▸ **WORK TO BE COMPLETED**:
Reproduce the following records line for line, without any changes.

[Extracted records]
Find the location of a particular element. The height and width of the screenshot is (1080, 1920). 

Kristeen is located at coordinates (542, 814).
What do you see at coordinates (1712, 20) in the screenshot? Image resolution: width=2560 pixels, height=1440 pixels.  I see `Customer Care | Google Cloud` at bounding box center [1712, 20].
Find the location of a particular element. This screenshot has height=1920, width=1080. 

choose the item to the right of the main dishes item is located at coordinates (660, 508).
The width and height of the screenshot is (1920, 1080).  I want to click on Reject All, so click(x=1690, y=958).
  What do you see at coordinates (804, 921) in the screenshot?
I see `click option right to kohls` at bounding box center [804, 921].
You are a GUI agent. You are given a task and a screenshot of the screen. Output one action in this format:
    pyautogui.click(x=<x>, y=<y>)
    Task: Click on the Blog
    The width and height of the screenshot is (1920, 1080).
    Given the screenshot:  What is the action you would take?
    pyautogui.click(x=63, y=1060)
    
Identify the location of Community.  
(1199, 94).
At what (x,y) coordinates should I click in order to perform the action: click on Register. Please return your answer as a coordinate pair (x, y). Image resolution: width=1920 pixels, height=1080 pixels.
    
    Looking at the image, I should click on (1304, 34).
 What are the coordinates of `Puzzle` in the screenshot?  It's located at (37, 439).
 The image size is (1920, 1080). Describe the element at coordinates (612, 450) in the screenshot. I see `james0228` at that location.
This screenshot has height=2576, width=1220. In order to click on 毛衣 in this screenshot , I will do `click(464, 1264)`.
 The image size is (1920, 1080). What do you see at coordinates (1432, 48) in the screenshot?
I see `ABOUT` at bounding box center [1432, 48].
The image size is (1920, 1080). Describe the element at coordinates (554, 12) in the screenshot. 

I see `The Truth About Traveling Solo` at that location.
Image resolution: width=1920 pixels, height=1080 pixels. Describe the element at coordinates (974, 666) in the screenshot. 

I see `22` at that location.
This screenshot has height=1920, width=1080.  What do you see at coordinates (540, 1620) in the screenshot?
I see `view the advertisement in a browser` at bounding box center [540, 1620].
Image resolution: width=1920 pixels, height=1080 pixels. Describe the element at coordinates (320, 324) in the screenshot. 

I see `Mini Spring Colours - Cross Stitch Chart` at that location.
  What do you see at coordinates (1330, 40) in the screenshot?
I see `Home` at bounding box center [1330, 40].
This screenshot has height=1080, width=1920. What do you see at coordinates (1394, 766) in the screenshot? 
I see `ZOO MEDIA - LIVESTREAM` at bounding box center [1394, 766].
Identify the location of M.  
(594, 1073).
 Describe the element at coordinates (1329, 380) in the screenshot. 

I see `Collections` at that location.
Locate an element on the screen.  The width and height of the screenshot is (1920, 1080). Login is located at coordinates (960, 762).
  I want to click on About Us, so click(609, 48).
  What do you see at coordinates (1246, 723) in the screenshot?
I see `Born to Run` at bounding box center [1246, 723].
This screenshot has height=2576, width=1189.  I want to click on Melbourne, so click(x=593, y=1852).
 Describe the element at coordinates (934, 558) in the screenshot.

▸ **OUTPUT**:
Find the location of a particular element. The height and width of the screenshot is (1080, 1920). 

Kristeen is located at coordinates (542, 814).
What do you see at coordinates (1712, 20) in the screenshot? Image resolution: width=2560 pixels, height=1440 pixels.  I see `Customer Care | Google Cloud` at bounding box center [1712, 20].
Find the location of a particular element. This screenshot has height=1920, width=1080. 

choose the item to the right of the main dishes item is located at coordinates (660, 508).
The width and height of the screenshot is (1920, 1080).  I want to click on Reject All, so click(x=1690, y=958).
  What do you see at coordinates (804, 921) in the screenshot?
I see `click option right to kohls` at bounding box center [804, 921].
You are a GUI agent. You are given a task and a screenshot of the screen. Output one action in this format:
    pyautogui.click(x=<x>, y=<y>)
    Task: Click on the Blog
    The width and height of the screenshot is (1920, 1080).
    Given the screenshot:  What is the action you would take?
    pyautogui.click(x=63, y=1060)
    
Identify the location of Community.  
(1199, 94).
At what (x,y) coordinates should I click in order to perform the action: click on Register. Please return your answer as a coordinate pair (x, y). Image resolution: width=1920 pixels, height=1080 pixels.
    
    Looking at the image, I should click on (1304, 34).
 What are the coordinates of `Puzzle` in the screenshot?  It's located at (37, 439).
 The image size is (1920, 1080). Describe the element at coordinates (612, 450) in the screenshot. I see `james0228` at that location.
This screenshot has height=2576, width=1220. In order to click on 毛衣 in this screenshot , I will do `click(464, 1264)`.
 The image size is (1920, 1080). What do you see at coordinates (1432, 48) in the screenshot?
I see `ABOUT` at bounding box center [1432, 48].
The image size is (1920, 1080). Describe the element at coordinates (554, 12) in the screenshot. 

I see `The Truth About Traveling Solo` at that location.
Image resolution: width=1920 pixels, height=1080 pixels. Describe the element at coordinates (974, 666) in the screenshot. 

I see `22` at that location.
This screenshot has height=1920, width=1080.  What do you see at coordinates (540, 1620) in the screenshot?
I see `view the advertisement in a browser` at bounding box center [540, 1620].
Image resolution: width=1920 pixels, height=1080 pixels. Describe the element at coordinates (320, 324) in the screenshot. 

I see `Mini Spring Colours - Cross Stitch Chart` at that location.
  What do you see at coordinates (1330, 40) in the screenshot?
I see `Home` at bounding box center [1330, 40].
This screenshot has height=1080, width=1920. What do you see at coordinates (1394, 766) in the screenshot? 
I see `ZOO MEDIA - LIVESTREAM` at bounding box center [1394, 766].
Identify the location of M.  
(594, 1073).
 Describe the element at coordinates (1329, 380) in the screenshot. 

I see `Collections` at that location.
Locate an element on the screen.  The width and height of the screenshot is (1920, 1080). Login is located at coordinates (960, 762).
  I want to click on About Us, so click(609, 48).
  What do you see at coordinates (1246, 723) in the screenshot?
I see `Born to Run` at bounding box center [1246, 723].
This screenshot has height=2576, width=1189.  I want to click on Melbourne, so click(x=593, y=1852).
 Describe the element at coordinates (934, 558) in the screenshot.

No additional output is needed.